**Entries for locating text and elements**
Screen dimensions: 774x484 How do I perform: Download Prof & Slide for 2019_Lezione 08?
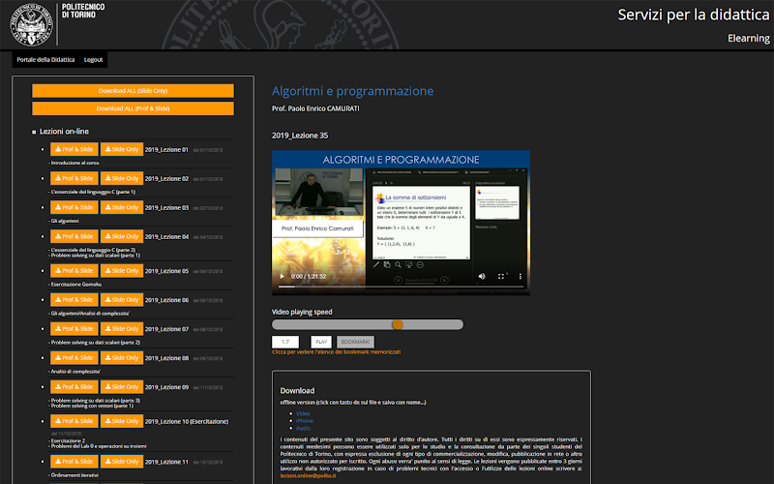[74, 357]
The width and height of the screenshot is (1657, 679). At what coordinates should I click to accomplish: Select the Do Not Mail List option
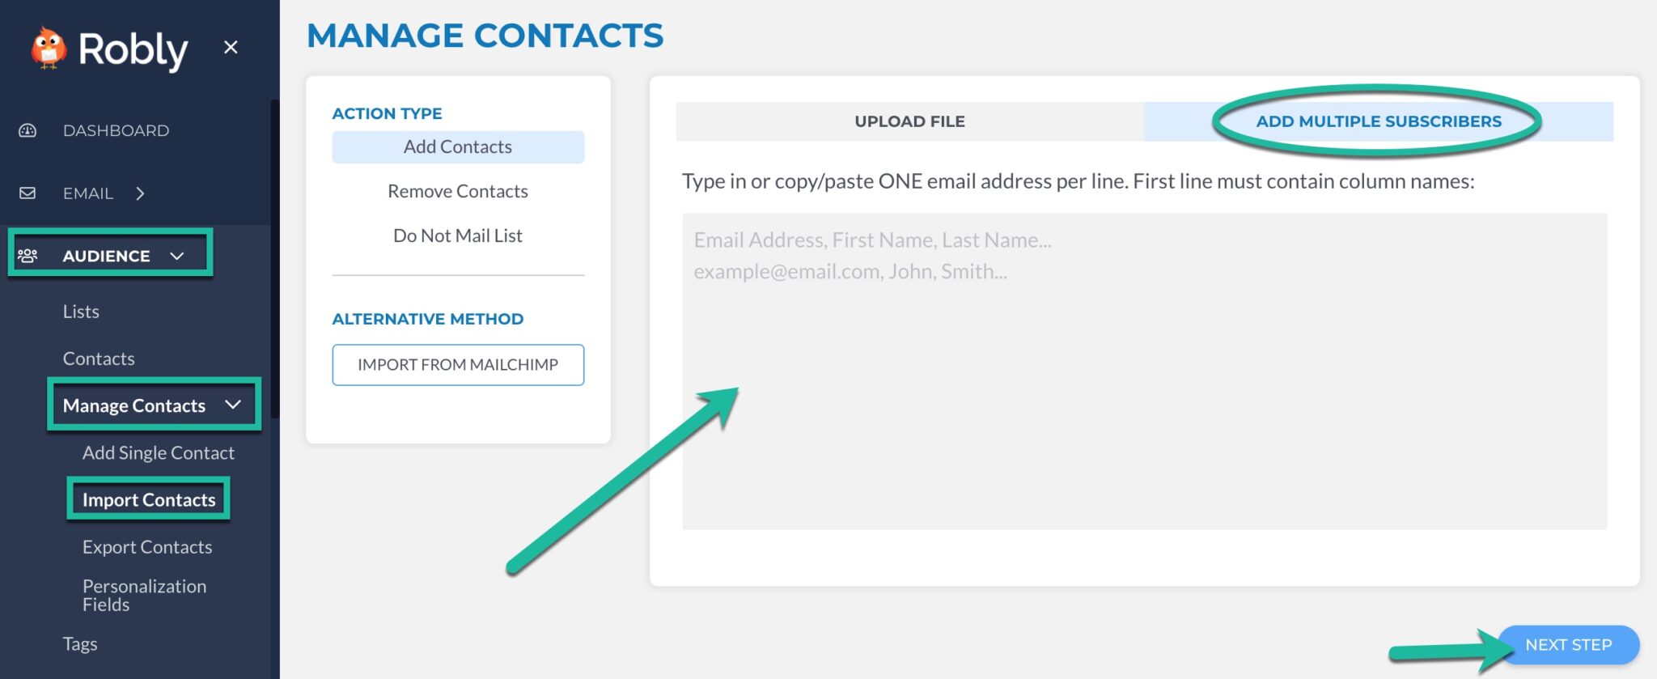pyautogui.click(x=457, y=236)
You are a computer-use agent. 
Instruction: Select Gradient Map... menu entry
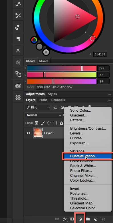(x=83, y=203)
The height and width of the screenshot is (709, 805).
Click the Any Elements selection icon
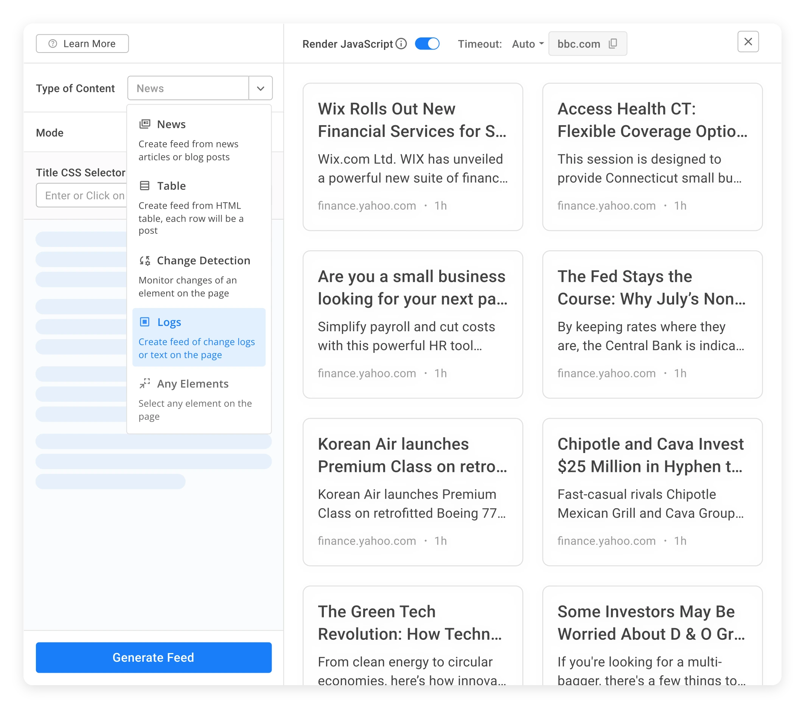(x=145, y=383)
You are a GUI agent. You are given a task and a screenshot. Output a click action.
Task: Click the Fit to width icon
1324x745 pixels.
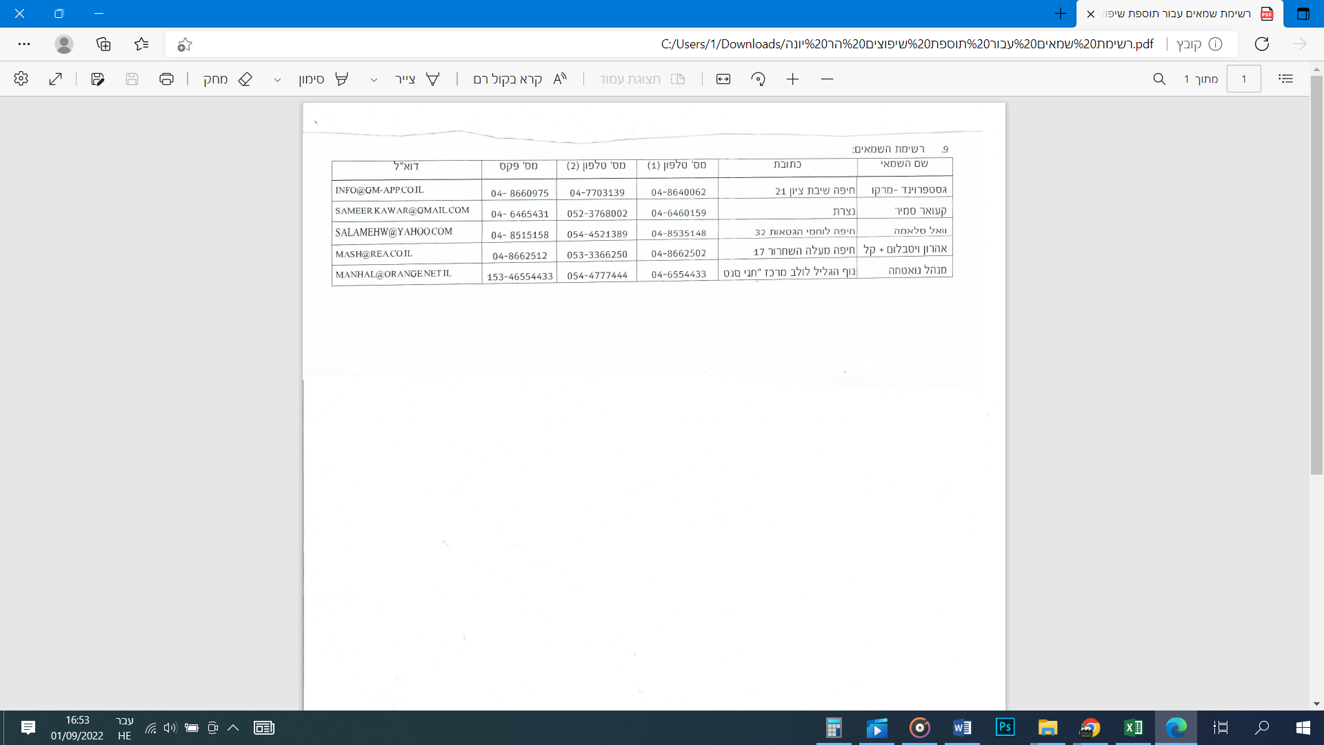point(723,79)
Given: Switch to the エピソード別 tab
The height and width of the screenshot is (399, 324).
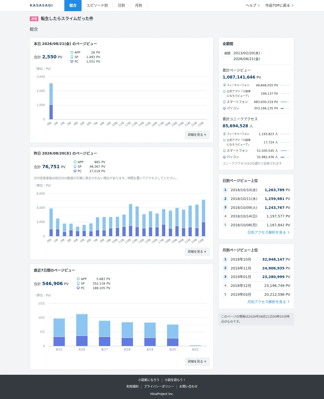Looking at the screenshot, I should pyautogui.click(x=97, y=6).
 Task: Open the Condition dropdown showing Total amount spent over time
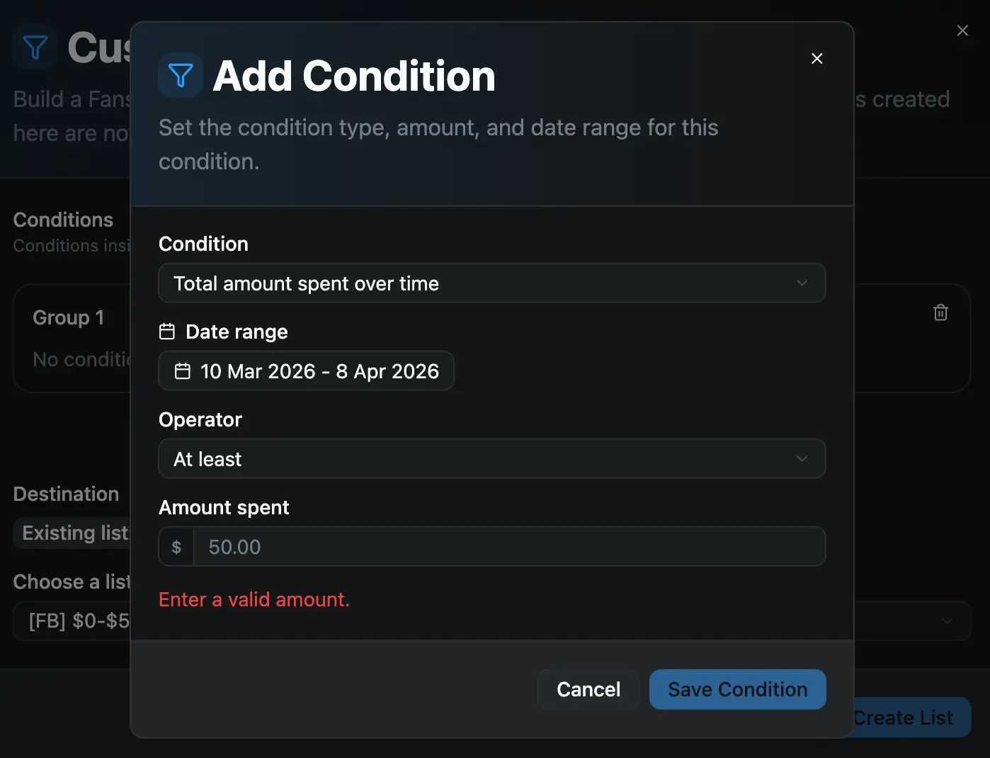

**WRITTEN PROBLEM**
Could you copy every item above word for word, leaving out the pictures?

**SOLUTION TO THIS TASK**
Screen dimensions: 774x484 How do I perform: Download Prof & Slide for 2019_Lezione 08?
[74, 357]
The width and height of the screenshot is (1657, 679). At what coordinates should I click to accomplish: Select the Do Not Mail List option
pyautogui.click(x=457, y=236)
You are a computer-use agent. 
Instruction: Select Gradient Map... menu entry
(x=83, y=203)
The height and width of the screenshot is (709, 805).
Click the Any Elements selection icon
(x=145, y=383)
You are a GUI agent. You are given a task and a screenshot. Output a click action.
Task: Click the Fit to width icon
1324x745 pixels.
point(723,79)
Given: Switch to the エピソード別 tab
The height and width of the screenshot is (399, 324).
Looking at the screenshot, I should pyautogui.click(x=97, y=6).
 Task: Open the Condition dropdown showing Total amount spent over time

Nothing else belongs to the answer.